- _Selection_:
····················

# MAC Mineralized Skinfinish Natural for NC35



## swatchingoddity (Jun 11, 2012)

I am really confused about which shade to get in the MSFs. When I first went to the MAC counter, I was told to get Medium Dark. I tried it out and thought it was fine and worked for me. Then I spoke to the MAC artist online and they told me that the makeup artist was wrong and told me to get Medium Plus instead. I'm sometimes an NC40, so I thought Medium Dark was okay, but the MAC artist online told me that Medium Dark is for NC44+. 

  	I exchanged Medium Dark for Medium Plus, but now I'm looking at it in the pan thinking this is wayyy too light for me! I don't know if I should just keep it (it's sheer coverage after all) or go back and get Medium Dark again. When I applied both shades to my face, they looked okay and I honestly couldn't tell major differences between the two shades. If I'm going to be extremely picky, I found that Medium Dark made me look slightly red, but Medium Plus left some flaky bits on my face, which I'm guessing means the colour isn't blending into my skin.

····················

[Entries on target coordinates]
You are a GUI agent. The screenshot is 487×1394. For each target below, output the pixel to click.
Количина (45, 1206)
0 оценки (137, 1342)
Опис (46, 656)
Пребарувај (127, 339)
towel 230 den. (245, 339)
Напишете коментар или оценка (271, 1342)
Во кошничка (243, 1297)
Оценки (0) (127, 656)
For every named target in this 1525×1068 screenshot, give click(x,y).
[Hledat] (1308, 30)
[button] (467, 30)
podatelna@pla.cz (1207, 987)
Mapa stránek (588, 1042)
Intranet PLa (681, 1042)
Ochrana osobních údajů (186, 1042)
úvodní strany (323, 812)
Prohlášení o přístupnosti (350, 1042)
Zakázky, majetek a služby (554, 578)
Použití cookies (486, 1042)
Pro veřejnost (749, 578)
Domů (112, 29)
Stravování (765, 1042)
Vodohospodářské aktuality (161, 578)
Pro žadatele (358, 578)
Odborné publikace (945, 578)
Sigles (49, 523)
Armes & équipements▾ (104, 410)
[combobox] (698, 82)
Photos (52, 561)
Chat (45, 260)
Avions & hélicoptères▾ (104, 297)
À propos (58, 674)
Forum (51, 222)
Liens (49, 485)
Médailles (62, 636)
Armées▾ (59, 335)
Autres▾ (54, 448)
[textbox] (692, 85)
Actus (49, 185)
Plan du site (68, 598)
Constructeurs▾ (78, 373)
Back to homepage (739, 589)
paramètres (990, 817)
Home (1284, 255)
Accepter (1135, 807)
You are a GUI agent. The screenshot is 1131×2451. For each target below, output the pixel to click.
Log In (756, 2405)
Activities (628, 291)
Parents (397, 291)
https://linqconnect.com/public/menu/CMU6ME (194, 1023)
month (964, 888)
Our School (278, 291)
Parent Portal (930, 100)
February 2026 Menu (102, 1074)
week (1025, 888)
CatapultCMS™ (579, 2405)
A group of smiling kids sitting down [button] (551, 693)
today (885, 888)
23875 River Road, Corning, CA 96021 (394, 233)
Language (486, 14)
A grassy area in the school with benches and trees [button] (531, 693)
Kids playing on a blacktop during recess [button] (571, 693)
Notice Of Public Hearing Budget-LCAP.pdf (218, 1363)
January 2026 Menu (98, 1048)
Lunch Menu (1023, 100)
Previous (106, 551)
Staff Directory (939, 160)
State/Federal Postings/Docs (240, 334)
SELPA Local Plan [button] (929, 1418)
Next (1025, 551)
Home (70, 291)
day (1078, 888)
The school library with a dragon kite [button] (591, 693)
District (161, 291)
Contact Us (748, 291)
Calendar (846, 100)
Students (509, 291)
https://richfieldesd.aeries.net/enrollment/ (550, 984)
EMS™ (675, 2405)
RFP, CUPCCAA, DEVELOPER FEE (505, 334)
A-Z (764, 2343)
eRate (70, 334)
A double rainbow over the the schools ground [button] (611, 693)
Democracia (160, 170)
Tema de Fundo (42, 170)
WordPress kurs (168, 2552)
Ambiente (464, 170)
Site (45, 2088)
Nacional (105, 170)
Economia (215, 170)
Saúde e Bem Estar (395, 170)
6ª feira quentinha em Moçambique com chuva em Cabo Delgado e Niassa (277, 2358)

····················

- _Tasks and exercises_:
a - In the MSF shade thread, which skin shade did the online MAC artist say Medium Dark is for?
b - Name every NC shade code that appears in the MSF shade thread, including its title.
c - Retype the stretch of the MSF shade thread from "# MAC Mineralized" through "is for NC44+.".
Please rely on the MSF shade thread alone.

- _Exercise solutions_:
a - NC44+

b - NC35, NC40, NC44+

c -
# MAC Mineralized Skinfinish Natural for NC35



## swatchingoddity (Jun 11, 2012)

I am really confused about which shade to get in the MSFs. When I first went to the MAC counter, I was told to get Medium Dark. I tried it out and thought it was fine and worked for me. Then I spoke to the MAC artist online and they told me that the makeup artist was wrong and told me to get Medium Plus instead. I'm sometimes an NC40, so I thought Medium Dark was okay, but the MAC artist online told me that Medium Dark is for NC44+.